Treatment of Type 2 Diabetes
Metformin should be the first-line pharmacological therapy for most patients with type 2 diabetes, along with comprehensive lifestyle modifications including diet, exercise, and weight management. 1
Initial Treatment Approach
Lifestyle Modifications
Nutrition Therapy:
- Focus on nutrient-dense foods, with carbohydrates from vegetables, fruits, legumes, whole grains, and low-fat dairy
- Consider Mediterranean-style diet rich in monounsaturated and polyunsaturated fats
- Avoid sugar-sweetened beverages and minimize added sugars 2
Physical Activity:
- Prescribe ≥150 minutes/week of moderate-to-vigorous aerobic activity spread over at least 3 days/week
- Include 2-3 sessions/week of resistance exercise on non-consecutive days
- Break up prolonged sitting every 30 minutes 2
Weight Management:
- Target 5-7% weight loss if overweight/obese through calorie reduction 2
Pharmacological Therapy
First-Line Therapy
- Metformin:
- Start at diagnosis unless contraindicated
- Effective, safe, inexpensive, and reduces risk of microvascular complications, cardiovascular events, and death
- Begin with low dose (500 mg once or twice daily) and gradually titrate to reduce gastrointestinal side effects
- Can be used safely with eGFR ≥30 mL/min/1.73 m² 1
- Monitor vitamin B12 levels periodically due to risk of deficiency 1
When to Initiate Insulin Regardless of Other Therapies
- When symptoms of hyperglycemia are present
- When A1C >10% (>86 mmol/mol)
- When blood glucose >300 mg/dL (>16.7 mmol/L) 1
Treatment Intensification
When A1C is ≥1.5% above individualized glycemic goal or when metformin monotherapy fails:
Second-Line Options (to add to metformin)
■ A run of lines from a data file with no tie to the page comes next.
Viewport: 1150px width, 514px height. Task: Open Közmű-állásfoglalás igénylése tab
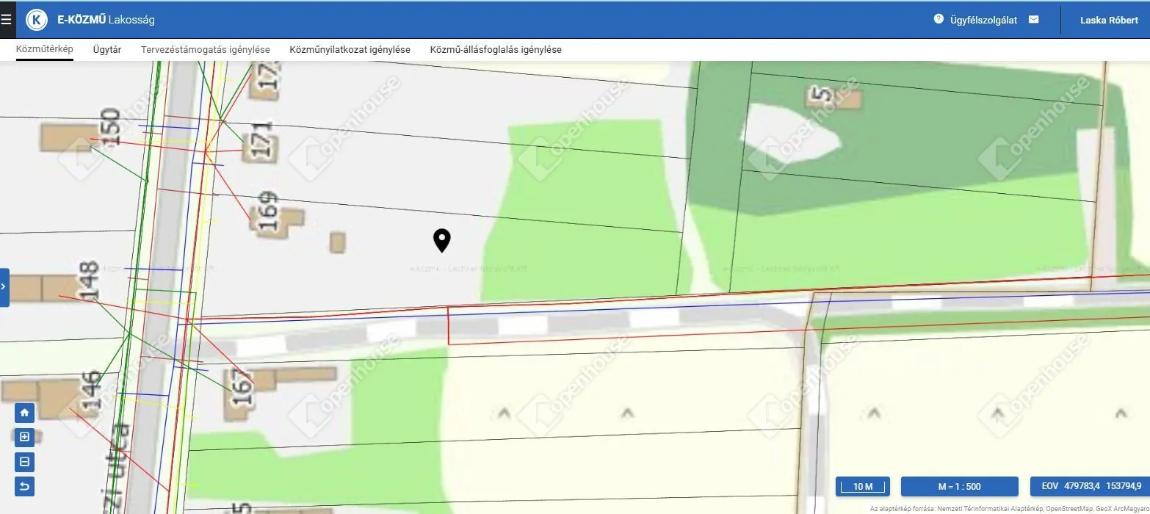click(x=496, y=50)
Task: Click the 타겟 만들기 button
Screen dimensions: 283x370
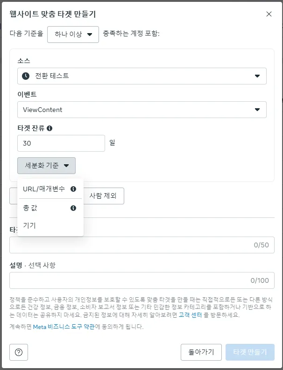Action: (x=250, y=352)
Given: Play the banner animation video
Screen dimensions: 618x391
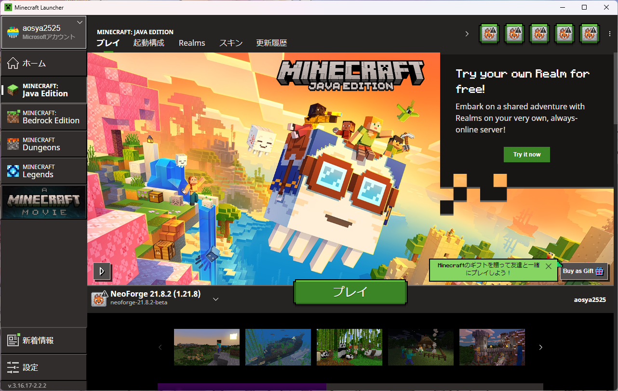Looking at the screenshot, I should click(102, 271).
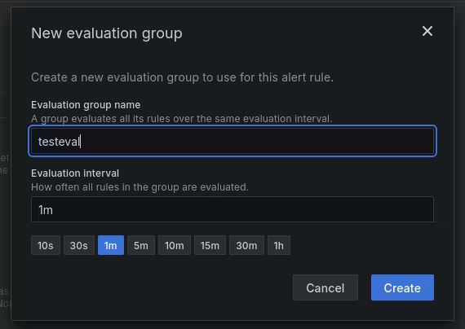Click after 'testeval' text in name field
Viewport: 465px width, 329px height.
tap(81, 142)
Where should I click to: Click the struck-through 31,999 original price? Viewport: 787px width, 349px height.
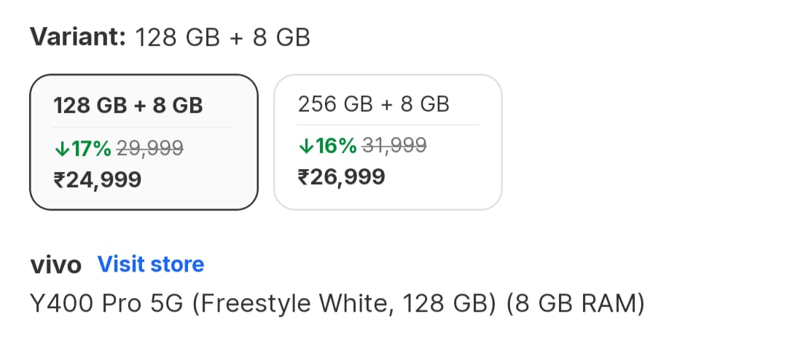point(394,146)
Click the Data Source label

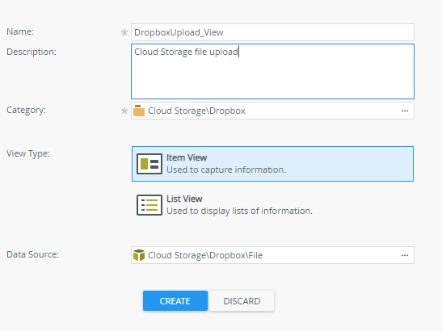(x=32, y=254)
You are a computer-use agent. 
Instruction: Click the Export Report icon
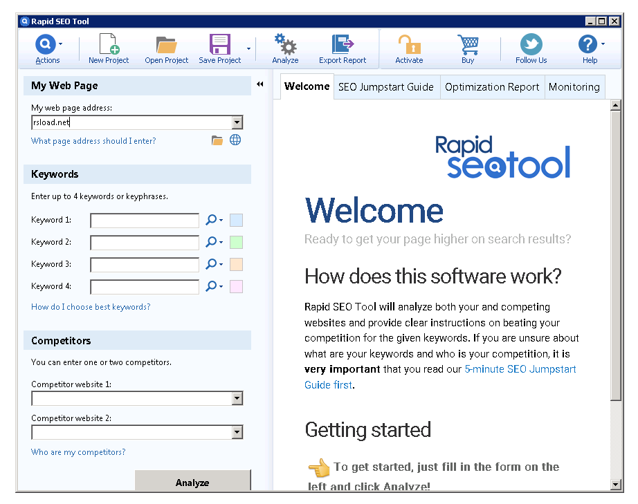point(343,43)

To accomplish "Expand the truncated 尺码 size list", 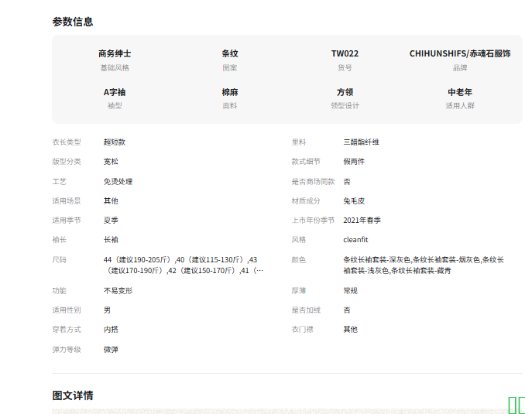I will (x=259, y=271).
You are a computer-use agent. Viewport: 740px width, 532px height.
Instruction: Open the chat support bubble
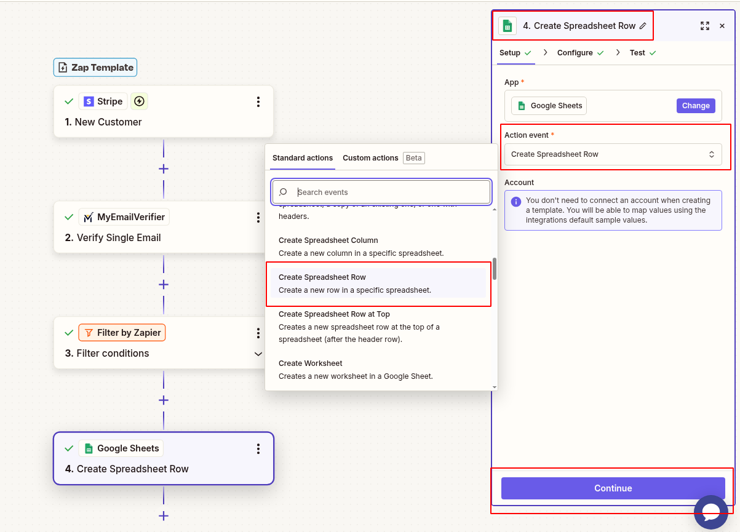pyautogui.click(x=710, y=512)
SGLT-2 inhibitors (e.g., empagliflozin):
GLP-1 receptor agonists:
- Preferred for patients with established cardiovascular disease or high cardiovascular risk
- Provides significant weight loss and cardiovascular benefits
- More effective than insulin when possible 1
Sulfonylureas:
- Effective and inexpensive but associated with weight gain and hypoglycemia risk 1
Thiazolidinediones:
- Effective for glycemic control but associated with weight gain, fluid retention, and potential heart failure risk 1
DPP-4 inhibitors:
- Weight neutral with low hypoglycemia risk but less potent than other options
- Not recommended for concurrent use with GLP-1 RAs 1
Selection Factors for Second-Line Therapy
Consider the following when selecting a second agent:
- Presence of cardiovascular or renal disease
- Hypoglycemia risk
- Effects on body weight
- Side effect profile
- Cost and access
- Patient preferences 1
Monitoring and Follow-up
- Reevaluate medication plan every 3-6 months and adjust as needed
- Monitor blood pressure, lipids, weight, and kidney function regularly
- Screen for complications including retinopathy, nephropathy, and neuropathy 2
Important Considerations
Medication Adjustments
- When initiating new glucose-lowering medications, reassess the need for medications with higher hypoglycemia risk (sulfonylureas, insulin)
- Consider deprescribing or dose reduction to minimize hypoglycemia risk 1
Combination Therapy
- Early combination therapy may be considered at treatment initiation to extend time to treatment failure 1
- Do not combine DPP-4 inhibitors with GLP-1 RAs due to lack of additional benefit 1
Special Populations
- For older adults, consider more conservative glycemic targets to reduce hypoglycemia risk
- For patients with chronic kidney disease, adjust medication doses appropriately and consider SGLT-2 inhibitors for renoprotection 1
Common Pitfalls to Avoid
- Delaying treatment intensification when glycemic targets are not met
- Overlooking cardiovascular and renal benefits of newer agents (SGLT-2 inhibitors, GLP-1 RAs)
- Failing to monitor for vitamin B12 deficiency with long-term metformin use
- Not considering medication costs and access when prescribing
- Overbasalization with insulin (signs include basal dose >0.5 IU/kg/day, high bedtime-morning glucose differential, hypoglycemia) 1
By following this structured approach to type 2 diabetes management, clinicians can effectively control hyperglycemia while reducing the risk of complications and improving patient outcomes.